**ACTION ITEM**
Every line from the one with "The image size is (524, 340)." to the one with "Click the masked", including those two, is to be copied exactly; all other lines of the entries below are left out.

++++ SOURCE INFORMATION ++++

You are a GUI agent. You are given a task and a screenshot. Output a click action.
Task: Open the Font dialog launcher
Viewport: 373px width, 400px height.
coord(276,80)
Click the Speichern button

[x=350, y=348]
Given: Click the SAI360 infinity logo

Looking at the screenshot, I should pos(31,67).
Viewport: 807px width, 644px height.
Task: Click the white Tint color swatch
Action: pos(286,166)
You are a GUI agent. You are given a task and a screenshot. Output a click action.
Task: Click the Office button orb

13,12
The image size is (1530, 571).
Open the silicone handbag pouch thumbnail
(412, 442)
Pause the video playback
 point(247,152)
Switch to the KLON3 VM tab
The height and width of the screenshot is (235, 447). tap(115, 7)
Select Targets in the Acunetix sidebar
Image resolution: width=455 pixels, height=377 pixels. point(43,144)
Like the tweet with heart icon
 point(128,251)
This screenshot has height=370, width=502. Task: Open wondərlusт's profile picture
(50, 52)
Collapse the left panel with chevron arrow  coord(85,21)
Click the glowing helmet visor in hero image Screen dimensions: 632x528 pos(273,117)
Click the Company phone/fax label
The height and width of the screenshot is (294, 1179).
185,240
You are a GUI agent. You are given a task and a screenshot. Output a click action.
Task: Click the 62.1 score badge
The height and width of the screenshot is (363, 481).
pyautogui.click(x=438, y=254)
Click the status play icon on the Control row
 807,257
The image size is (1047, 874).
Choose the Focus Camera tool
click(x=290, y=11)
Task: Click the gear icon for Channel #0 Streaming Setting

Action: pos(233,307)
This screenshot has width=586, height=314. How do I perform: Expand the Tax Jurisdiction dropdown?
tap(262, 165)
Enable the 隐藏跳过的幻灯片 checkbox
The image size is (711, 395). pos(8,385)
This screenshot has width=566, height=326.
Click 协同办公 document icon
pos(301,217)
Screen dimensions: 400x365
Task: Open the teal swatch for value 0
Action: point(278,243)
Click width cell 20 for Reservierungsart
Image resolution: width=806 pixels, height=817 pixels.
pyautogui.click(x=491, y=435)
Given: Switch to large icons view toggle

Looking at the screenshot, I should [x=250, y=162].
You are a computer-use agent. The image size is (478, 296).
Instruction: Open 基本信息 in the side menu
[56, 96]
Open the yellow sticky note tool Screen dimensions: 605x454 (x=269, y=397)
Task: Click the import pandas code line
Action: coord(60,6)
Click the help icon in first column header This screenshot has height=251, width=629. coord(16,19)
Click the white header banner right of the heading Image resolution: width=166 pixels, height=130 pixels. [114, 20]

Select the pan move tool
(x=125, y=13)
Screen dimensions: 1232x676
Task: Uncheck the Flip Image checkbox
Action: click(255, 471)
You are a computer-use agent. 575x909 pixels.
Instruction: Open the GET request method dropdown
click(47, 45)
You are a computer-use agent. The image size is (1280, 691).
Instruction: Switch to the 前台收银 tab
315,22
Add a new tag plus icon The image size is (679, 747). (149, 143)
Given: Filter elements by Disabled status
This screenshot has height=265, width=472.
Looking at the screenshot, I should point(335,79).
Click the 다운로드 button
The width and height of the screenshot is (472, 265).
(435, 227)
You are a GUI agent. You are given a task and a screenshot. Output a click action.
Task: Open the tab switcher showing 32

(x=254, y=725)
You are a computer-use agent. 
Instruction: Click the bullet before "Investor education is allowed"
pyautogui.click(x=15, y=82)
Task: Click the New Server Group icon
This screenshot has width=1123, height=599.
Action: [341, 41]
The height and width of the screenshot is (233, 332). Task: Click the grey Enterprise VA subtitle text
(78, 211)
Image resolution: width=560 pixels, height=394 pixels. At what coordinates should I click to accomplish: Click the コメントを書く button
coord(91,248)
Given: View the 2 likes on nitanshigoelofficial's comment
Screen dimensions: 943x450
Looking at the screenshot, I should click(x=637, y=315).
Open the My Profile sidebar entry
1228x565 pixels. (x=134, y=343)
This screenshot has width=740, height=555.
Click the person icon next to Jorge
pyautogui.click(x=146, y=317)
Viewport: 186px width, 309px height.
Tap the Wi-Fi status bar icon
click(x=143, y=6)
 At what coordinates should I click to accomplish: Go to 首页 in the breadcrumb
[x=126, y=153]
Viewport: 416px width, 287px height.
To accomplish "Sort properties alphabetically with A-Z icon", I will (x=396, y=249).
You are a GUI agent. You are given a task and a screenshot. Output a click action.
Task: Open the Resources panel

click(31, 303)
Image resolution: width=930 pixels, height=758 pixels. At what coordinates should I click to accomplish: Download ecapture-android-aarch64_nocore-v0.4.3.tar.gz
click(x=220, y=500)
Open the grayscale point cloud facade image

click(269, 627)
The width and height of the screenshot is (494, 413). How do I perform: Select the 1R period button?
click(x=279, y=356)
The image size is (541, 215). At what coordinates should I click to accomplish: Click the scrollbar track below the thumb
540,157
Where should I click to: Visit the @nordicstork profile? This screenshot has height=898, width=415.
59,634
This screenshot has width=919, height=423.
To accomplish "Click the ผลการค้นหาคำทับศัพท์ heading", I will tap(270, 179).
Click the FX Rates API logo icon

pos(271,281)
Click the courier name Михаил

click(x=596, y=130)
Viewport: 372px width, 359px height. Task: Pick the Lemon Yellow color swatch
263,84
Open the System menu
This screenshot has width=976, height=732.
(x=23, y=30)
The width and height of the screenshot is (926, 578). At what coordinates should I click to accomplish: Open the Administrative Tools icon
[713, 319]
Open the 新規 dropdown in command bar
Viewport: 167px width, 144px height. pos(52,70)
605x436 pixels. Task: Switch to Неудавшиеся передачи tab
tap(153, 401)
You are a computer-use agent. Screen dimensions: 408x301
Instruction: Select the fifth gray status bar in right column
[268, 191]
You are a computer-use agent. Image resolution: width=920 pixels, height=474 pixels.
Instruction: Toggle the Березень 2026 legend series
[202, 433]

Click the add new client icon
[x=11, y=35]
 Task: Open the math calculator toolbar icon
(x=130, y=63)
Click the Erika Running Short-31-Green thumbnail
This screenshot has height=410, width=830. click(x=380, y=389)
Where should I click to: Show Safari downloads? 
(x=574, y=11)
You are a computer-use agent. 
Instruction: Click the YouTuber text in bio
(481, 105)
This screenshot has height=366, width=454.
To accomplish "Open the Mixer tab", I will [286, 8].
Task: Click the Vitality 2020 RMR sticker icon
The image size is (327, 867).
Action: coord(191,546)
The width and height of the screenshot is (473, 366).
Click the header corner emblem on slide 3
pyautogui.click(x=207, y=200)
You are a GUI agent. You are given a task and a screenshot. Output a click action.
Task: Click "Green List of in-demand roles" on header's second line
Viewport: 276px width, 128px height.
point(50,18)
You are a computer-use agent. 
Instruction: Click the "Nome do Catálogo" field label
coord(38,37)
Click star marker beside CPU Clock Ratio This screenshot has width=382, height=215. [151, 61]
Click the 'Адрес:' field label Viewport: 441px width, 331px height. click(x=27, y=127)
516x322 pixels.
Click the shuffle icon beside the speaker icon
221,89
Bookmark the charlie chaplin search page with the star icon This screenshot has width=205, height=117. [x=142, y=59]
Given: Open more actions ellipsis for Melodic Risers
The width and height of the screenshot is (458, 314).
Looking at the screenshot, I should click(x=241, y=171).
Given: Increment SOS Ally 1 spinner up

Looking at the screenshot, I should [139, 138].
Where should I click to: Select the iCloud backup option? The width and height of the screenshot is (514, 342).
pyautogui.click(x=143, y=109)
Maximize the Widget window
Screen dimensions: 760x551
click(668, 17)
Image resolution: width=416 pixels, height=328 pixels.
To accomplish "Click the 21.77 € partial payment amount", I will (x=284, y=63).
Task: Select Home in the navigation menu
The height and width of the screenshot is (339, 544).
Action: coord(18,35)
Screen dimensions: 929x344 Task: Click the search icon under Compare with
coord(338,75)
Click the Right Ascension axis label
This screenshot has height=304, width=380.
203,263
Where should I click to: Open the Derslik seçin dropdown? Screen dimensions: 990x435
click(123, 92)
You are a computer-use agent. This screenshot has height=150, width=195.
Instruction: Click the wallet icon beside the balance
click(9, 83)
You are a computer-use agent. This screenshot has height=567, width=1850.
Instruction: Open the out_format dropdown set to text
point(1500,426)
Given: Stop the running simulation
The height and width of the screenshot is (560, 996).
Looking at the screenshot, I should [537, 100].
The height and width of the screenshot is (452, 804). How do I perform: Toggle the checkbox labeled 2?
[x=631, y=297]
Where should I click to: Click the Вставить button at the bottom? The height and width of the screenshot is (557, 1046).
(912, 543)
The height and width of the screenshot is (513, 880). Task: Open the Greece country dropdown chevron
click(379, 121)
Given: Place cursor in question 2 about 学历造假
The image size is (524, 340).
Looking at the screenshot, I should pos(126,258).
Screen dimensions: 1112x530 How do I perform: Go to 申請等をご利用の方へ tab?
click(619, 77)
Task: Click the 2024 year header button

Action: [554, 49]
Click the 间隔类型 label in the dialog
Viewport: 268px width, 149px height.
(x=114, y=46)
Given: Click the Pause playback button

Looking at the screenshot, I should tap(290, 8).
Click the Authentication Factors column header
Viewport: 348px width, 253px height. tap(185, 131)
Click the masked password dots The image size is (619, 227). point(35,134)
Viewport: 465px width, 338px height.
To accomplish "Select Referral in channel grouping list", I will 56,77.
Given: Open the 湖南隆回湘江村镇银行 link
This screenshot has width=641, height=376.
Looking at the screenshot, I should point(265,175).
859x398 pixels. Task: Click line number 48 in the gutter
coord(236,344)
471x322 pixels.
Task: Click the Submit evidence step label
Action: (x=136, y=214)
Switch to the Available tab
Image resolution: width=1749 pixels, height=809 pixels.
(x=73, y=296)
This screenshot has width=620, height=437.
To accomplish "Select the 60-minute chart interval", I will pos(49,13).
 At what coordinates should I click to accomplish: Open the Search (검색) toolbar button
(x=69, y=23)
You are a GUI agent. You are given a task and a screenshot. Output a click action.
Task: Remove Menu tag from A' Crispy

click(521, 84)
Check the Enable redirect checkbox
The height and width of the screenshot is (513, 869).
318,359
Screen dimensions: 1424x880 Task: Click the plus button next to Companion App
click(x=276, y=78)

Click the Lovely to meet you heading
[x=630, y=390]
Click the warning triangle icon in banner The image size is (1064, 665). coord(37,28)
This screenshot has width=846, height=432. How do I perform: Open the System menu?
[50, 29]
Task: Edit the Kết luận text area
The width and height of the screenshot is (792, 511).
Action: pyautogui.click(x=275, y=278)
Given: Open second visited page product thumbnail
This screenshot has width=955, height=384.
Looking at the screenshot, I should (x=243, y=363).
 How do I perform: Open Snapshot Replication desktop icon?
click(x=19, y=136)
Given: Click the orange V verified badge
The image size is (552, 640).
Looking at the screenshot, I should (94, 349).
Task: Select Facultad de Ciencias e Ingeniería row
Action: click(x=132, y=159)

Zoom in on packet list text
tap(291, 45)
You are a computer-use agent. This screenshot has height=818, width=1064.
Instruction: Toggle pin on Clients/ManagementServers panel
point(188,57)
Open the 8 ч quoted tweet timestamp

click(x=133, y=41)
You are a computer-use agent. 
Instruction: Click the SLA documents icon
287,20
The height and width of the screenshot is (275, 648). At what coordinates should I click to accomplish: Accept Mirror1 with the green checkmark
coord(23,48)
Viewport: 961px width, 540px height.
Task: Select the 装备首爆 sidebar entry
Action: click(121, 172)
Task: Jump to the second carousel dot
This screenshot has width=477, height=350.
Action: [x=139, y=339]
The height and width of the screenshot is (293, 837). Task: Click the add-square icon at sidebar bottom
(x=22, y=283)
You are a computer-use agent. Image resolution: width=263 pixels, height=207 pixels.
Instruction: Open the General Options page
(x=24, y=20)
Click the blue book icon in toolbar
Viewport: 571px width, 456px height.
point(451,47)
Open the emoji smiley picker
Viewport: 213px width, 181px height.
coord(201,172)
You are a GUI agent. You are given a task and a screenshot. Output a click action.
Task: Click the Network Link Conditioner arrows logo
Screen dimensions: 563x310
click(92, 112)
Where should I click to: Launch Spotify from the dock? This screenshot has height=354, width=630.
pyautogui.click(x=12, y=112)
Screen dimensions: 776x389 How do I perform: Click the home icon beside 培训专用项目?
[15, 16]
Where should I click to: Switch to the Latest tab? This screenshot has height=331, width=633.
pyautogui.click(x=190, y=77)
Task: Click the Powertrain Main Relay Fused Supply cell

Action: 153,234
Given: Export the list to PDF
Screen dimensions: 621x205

++++

**TASK OUTPUT**
The image size is (524, 340).
Looking at the screenshot, I should pos(126,258).
Screen dimensions: 1112x530 How do I perform: Go to 申請等をご利用の方へ tab?
click(619, 77)
Task: Click the 2024 year header button

Action: [554, 49]
Click the 间隔类型 label in the dialog
Viewport: 268px width, 149px height.
(x=114, y=46)
Given: Click the Pause playback button

Looking at the screenshot, I should tap(290, 8).
Click the Authentication Factors column header
Viewport: 348px width, 253px height. tap(185, 131)
Click the masked password dots The image size is (619, 227). point(35,134)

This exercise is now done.